_WHAT IS NEEDED_.
The entries below contain a line with "Where should I click to: Open" and a line with "You are a computer-use agent. Viewport: 752px". Quote exactly those two lines and all lines between them.

==== DATA SHOWN ====

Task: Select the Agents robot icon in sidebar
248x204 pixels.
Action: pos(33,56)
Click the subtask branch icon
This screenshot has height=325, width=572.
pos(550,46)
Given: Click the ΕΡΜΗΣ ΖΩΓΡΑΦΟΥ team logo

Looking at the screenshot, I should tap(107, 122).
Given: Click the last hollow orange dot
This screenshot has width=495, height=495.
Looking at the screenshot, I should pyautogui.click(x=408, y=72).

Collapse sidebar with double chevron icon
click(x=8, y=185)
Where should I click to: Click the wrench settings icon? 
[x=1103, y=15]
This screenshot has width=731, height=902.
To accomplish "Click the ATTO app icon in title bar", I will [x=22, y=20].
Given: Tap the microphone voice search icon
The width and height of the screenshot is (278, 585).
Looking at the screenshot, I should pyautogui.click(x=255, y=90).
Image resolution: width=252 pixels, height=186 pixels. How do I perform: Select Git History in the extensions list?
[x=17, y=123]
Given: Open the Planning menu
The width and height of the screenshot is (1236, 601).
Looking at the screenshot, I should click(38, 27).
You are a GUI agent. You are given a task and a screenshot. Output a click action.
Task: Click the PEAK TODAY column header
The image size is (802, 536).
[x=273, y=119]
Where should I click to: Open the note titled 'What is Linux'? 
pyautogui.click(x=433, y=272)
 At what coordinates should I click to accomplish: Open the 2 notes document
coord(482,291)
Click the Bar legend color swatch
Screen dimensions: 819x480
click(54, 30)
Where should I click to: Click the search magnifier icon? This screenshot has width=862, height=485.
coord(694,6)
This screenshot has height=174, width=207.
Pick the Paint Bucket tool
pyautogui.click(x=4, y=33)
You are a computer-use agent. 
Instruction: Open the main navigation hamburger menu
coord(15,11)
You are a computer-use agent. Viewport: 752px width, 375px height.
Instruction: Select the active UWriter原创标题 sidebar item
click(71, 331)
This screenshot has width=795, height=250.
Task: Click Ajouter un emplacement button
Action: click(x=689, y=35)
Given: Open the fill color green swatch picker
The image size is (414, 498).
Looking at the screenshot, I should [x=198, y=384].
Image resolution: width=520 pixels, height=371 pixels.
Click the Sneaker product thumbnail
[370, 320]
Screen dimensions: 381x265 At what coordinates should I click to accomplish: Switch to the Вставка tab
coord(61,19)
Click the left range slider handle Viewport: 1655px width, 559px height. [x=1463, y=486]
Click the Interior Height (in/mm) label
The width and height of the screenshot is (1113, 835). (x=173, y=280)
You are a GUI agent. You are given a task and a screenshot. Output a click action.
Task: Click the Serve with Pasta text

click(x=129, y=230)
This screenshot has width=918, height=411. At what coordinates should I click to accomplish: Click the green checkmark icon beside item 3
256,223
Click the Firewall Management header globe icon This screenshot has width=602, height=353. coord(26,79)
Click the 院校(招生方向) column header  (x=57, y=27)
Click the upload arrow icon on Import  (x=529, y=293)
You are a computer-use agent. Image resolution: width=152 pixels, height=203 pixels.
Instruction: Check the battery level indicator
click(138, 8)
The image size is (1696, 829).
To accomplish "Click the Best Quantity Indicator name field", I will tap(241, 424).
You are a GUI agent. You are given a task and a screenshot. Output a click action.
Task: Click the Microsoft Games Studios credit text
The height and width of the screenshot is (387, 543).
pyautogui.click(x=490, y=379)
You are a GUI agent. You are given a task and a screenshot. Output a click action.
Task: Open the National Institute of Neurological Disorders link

====

_YOUR SOLUTION_.
Where should I click to: Open the note titled 'What is Linux'? 
pyautogui.click(x=433, y=272)
 At what coordinates should I click to accomplish: Open the 2 notes document
coord(482,291)
Click the Bar legend color swatch
Screen dimensions: 819x480
click(54, 30)
Where should I click to: Click the search magnifier icon? This screenshot has width=862, height=485.
coord(694,6)
This screenshot has height=174, width=207.
Pick the Paint Bucket tool
pyautogui.click(x=4, y=33)
You are a computer-use agent. 
Instruction: Open the main navigation hamburger menu
coord(15,11)
You are a computer-use agent. Viewport: 752px width, 375px height.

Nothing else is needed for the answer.